1. Evaluation of a Neighborhood Rat-Management Program — New York City, December 2007–August 2009

New York City Health Department
Alexandra Waldhorn, Deputy Press Secretary
347-396-4177
pressoffice@health.nyc.gov

The New York City Health Department‘s proactive rat control strategy, launched in the Bronx in 2007, reduced the number of properties with signs of rat activity by 54 percent. The NYC Health Department conducted repeat inspections involving nearly 30,000 properties from 2007-2009. Active rat signs were found at 9.75 percent of properties at the start of the program, but decreased to 4.51 percent after the final round of inspections.  This new neighborhood “indexing” approach uses proactive, block-by-block inspections to find and correct conditions that foster infestation throughout a neighborhood.  Inspectors use handheld computers to record signs of rats such as droppings, gnaw marks and burrows and property conditions that provide ready sources of food and shelter for rats.   The inspectors create a community-wide record of rat prevalence by uploading their findings into a central database; all findings are then published to the Rat Information Portal (www.nyc.gov/rats).  Property owners across an indexed neighborhood receive readable, detailed notices if their properties have signs of rat activity – and guidance on how to correct the problem.  When a single property owner takes steps to eliminate rats, the effect is often to drive them next door. When a neighborhood takes steps to eliminate sources of food and shelter, the rat population declines.

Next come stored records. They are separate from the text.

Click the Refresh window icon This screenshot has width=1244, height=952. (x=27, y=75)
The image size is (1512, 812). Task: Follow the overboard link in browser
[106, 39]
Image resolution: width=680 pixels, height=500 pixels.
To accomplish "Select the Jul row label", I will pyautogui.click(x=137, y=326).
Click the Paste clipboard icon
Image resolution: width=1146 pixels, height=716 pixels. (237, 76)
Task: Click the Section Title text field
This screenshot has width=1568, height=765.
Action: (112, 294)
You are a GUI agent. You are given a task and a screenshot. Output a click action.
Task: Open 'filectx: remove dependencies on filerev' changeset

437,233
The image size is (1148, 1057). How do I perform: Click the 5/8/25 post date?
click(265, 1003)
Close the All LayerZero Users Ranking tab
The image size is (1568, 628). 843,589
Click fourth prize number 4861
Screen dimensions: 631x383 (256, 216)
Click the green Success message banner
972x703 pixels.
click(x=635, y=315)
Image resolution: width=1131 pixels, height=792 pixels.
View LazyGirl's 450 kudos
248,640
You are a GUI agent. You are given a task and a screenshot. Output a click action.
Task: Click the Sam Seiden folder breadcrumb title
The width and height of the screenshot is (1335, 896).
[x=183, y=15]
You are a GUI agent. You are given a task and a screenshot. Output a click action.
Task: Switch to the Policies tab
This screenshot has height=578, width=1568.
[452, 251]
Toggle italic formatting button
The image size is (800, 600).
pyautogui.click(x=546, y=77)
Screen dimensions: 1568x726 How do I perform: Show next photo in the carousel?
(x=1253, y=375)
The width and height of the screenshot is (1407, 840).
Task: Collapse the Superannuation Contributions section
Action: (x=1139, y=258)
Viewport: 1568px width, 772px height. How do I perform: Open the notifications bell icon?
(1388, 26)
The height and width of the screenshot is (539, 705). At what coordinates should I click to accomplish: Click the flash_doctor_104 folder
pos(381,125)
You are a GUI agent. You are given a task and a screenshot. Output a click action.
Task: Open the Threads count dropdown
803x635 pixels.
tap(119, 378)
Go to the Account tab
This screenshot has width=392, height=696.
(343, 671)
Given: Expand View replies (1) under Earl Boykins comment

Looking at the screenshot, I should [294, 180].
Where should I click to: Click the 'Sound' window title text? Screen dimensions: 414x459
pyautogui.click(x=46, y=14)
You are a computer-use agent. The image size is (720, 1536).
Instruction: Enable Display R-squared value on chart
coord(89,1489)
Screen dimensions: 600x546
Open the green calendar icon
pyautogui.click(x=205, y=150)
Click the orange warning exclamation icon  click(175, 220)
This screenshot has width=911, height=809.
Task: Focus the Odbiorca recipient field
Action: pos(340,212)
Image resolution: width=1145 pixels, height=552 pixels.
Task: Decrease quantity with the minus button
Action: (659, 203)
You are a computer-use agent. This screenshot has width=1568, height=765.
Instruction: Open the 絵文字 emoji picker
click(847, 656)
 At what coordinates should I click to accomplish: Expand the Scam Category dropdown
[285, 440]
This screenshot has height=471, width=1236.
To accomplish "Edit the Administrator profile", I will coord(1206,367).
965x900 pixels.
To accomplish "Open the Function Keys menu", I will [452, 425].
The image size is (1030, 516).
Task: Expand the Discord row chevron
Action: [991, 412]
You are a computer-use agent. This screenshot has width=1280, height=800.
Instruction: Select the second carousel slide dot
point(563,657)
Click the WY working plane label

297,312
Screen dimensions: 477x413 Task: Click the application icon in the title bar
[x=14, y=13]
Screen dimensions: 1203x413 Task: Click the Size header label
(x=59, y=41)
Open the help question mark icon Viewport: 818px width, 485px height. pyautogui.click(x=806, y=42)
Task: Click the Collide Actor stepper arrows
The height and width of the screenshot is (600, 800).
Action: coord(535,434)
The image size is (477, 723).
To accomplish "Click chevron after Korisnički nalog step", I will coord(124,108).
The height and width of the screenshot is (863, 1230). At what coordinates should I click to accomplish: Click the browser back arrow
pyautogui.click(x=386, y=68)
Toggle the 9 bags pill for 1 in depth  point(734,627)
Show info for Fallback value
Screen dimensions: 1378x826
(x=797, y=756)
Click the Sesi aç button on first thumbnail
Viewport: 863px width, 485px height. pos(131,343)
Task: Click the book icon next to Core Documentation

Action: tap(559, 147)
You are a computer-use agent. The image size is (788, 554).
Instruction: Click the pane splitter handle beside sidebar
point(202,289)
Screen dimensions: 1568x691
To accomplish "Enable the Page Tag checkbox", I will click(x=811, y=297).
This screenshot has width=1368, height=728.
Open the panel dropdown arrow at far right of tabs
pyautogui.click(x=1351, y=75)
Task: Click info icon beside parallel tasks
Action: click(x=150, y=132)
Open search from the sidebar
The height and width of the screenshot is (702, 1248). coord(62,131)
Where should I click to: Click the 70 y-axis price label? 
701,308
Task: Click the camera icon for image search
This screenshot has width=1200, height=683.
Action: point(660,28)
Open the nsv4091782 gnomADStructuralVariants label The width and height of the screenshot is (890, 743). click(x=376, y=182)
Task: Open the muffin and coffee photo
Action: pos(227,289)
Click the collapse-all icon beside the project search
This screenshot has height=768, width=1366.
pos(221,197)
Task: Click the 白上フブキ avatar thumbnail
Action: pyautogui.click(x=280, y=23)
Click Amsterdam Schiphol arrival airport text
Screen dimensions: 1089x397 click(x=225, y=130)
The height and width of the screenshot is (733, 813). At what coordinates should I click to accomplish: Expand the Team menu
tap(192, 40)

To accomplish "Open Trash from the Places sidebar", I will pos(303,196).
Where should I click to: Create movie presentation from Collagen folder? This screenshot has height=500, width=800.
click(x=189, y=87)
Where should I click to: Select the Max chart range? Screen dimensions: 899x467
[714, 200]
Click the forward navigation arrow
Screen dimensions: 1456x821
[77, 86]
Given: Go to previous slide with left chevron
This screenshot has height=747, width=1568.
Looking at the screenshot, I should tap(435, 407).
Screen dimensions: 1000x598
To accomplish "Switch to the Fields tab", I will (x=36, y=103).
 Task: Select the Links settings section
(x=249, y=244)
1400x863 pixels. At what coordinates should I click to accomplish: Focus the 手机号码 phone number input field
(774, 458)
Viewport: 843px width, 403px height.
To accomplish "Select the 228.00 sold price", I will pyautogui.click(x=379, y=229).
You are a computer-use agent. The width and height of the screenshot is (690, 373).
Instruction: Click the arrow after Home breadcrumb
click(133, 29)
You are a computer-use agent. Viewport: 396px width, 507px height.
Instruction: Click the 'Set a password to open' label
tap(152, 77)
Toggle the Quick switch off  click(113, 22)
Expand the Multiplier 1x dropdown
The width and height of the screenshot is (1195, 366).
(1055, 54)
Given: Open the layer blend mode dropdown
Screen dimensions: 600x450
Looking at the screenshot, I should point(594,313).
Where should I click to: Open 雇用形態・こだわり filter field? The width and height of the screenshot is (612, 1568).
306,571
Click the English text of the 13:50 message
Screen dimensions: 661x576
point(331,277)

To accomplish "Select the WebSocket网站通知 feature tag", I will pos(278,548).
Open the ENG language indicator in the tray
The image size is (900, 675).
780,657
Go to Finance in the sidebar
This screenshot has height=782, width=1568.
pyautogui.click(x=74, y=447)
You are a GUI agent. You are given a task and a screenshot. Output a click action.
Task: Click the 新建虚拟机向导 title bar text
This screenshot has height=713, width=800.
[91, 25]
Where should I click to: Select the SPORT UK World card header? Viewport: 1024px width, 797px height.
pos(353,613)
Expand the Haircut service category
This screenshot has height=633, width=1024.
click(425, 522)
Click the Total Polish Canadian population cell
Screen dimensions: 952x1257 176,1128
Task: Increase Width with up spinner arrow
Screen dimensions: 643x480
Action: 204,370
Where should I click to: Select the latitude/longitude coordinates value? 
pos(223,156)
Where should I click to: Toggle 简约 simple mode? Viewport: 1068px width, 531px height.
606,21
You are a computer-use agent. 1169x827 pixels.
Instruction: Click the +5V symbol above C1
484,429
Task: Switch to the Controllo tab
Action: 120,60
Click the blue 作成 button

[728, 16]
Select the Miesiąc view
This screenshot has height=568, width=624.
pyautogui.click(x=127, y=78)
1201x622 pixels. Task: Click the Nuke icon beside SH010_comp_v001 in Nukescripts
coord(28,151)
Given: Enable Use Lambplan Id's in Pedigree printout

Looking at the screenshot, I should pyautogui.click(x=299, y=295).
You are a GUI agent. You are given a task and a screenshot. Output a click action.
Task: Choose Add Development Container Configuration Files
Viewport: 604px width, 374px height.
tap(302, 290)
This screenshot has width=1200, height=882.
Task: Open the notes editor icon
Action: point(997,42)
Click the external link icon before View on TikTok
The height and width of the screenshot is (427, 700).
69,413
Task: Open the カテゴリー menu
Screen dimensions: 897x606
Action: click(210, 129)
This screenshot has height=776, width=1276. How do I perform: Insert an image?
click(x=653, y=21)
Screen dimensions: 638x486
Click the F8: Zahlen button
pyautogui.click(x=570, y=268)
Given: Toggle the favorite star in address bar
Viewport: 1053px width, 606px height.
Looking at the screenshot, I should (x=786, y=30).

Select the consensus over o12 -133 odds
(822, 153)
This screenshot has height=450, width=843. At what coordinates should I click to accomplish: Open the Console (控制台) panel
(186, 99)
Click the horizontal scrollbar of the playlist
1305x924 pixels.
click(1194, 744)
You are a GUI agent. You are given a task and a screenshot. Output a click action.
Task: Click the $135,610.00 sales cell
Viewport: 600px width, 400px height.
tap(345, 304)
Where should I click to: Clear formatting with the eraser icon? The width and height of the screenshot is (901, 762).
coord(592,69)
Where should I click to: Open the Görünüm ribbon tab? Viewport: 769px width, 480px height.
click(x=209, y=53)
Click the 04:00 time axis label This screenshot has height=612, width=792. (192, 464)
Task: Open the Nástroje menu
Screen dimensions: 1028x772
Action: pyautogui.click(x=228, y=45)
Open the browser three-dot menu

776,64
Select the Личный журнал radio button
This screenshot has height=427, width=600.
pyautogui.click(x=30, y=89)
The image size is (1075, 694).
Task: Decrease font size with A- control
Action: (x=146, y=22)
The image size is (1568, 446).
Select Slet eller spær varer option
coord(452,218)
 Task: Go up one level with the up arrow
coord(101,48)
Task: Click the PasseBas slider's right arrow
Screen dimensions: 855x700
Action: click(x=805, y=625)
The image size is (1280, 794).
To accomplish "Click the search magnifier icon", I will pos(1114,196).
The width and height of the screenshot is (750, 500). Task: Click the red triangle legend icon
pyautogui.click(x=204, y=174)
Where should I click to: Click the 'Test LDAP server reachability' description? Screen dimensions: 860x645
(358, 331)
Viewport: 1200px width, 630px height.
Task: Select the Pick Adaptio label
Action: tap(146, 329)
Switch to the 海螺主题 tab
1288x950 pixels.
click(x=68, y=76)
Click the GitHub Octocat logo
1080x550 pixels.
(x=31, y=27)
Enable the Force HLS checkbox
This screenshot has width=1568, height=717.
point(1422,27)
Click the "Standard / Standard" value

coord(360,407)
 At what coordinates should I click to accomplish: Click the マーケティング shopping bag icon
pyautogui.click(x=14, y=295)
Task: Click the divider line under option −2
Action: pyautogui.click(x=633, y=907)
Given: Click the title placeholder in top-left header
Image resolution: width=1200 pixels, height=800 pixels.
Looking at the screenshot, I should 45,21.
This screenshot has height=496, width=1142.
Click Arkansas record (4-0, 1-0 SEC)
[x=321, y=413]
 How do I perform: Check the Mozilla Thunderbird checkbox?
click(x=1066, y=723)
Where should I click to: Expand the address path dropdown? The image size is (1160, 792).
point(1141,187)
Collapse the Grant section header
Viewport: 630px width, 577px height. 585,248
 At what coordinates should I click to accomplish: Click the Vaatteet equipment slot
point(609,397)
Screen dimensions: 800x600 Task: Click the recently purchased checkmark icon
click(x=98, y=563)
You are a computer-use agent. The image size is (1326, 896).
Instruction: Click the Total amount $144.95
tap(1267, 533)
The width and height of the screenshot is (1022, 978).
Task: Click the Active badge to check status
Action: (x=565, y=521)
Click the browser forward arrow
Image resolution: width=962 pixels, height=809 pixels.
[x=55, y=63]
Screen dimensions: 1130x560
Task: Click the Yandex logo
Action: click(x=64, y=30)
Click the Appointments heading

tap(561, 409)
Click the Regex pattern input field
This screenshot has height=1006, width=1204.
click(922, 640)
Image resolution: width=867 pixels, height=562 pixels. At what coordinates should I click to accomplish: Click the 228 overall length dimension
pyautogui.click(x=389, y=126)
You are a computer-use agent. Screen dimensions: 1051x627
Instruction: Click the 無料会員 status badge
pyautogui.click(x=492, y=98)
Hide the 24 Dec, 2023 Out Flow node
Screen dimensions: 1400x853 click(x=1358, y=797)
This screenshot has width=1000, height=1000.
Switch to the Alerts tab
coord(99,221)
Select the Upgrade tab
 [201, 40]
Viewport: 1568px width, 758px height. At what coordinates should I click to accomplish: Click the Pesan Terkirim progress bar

2. Chikungunya Outbreak — Cambodia, February–March, 2012

Institut Pasteur du Cambodge
Arnaud Tarantola, MD, Msc
+855 (0) 23 426 009 ext. 206
atarantola@pasteur-kh.org

Research is an inherent part of public health response, especially when dealing with emerging diseases. On March 7, 2012, cases of emergent Chikungunya were identified in a village of Kampong Speu Province, Cambodia. National authorities aided by international partners supported the immediate and thorough multidisciplinary investigation of this first documented outbreak. An investigation team screened 425 of the village’s 695 inhabitants, finding a 44 percent seroprevalence. This investigation detailed the duration of the epidemic, its dynamics and the expected number of cases by age group in a typical community in the Mekong Region. Epidemiological, virological and other research on mosquito-borne virus emergence is essential to guide public health response during an outbreak in host in tropical countries, as well as in other countries where potential vectors are present, such as overseas territories or the southern parts of the USA or Europe.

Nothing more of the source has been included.